Let us move on from a video game series and talk about one man, yes that man – Hideo Kojima. How could I talk about video game plots without mentioning him? His games can have some of the most interesting, convoluted and nonsensical stories ever told. And yet, they’re amazing. Let’s start with Policenauts. I had to get a reproduction copy for the Saturn in order to play this. The story seems straight forward enough, the main character’s ex-wife is killed after asking him to investigate her husband’s disappearance. However, as the story unfolds, you fall further and further in to the rabbit hole. Not only is it about a disappearance, it’s about organ trafficking, political conspiracies and an illness that affects the people living long-term in space. Everything is so well presented and how it all unfolds is a joy to behold.

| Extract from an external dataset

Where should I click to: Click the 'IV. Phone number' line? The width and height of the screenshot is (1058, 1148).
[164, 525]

As a point-and-click, it is heavily reliant on its story and thankfully it’s a great one.

Since I’m talking about Kojima games, I might as well reference the most obvious one, Metal Gear Solid. This is a great series that could stand up on its game-play and graphics alone but the plot adds a bit of spice to it. Giant robots, arms controlling bodies, internet conspiracies, rescuing a dog, the series has everything. Sometimes it can feel very convoluted but that’s part of the charm. As you explore Shadow Moses Island in the original, you begin to learn very quickly that not everything is as it seems. There is a bigger force at work here and the eventual twist is something the game hides well. This carries over in to the rest of the series, with Metal Gear Solid 3 (in my opinion) being the best story in the series. That final battle among the white lilies where you discover the Boss’ true mission is probably the most iconic scene in the series for me.

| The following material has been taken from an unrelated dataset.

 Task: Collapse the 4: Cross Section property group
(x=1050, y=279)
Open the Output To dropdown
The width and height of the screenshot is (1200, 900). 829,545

Obviously, the plot doesn’t have to be in the foreground. I have mentioned Final Fantasy XIII above but there are games that have pulled off this style well. The first that springs to mind is the Resident Evil series. Here, there is a central plot in each game that is told throughout the game, but there are overarching narratives that are hidden in diary entries you can pick up. While not necessary to understand the main story of the game you’re playing, they help to define the world of Resident Evil. I think the perfect example of this is the Keeper’s Diary in Resident Evil. While brief, it gives you a small glimpse into what it was like during the initial outbreak, the transformation in to a zombie, and the last few moments of “human” consciousness.

The final game I want to explore is Spec Ops: The Line. For me, it was a great shooter that has you make your way through a ruined Dubai with two squad-mates. It sounds like a standard game from the last generation. However, its plot is what elevates it to brilliance. Walker’s trauma, caused by the white phosphorus attack, is very slowly revealed to you has you hunt “Konrad”.  The game does a brilliant job of masking it from you but at the same time drops subtle hints from your squad-mates, Adams and Lugo. You’ll notice a few of these during your second playthrough, which you probably will go for since the game features four different endings depending on your choices. I’d recommend hunting this one down. Also, keep an eye on the title screen. It slowly changes as you progress in the story.

I hope you enjoyed my little exploration of video game stories. Obviously, there are tonnes of plots out there. What are your favourite ones? What narratives elevated or devalued a game for you? Let me know.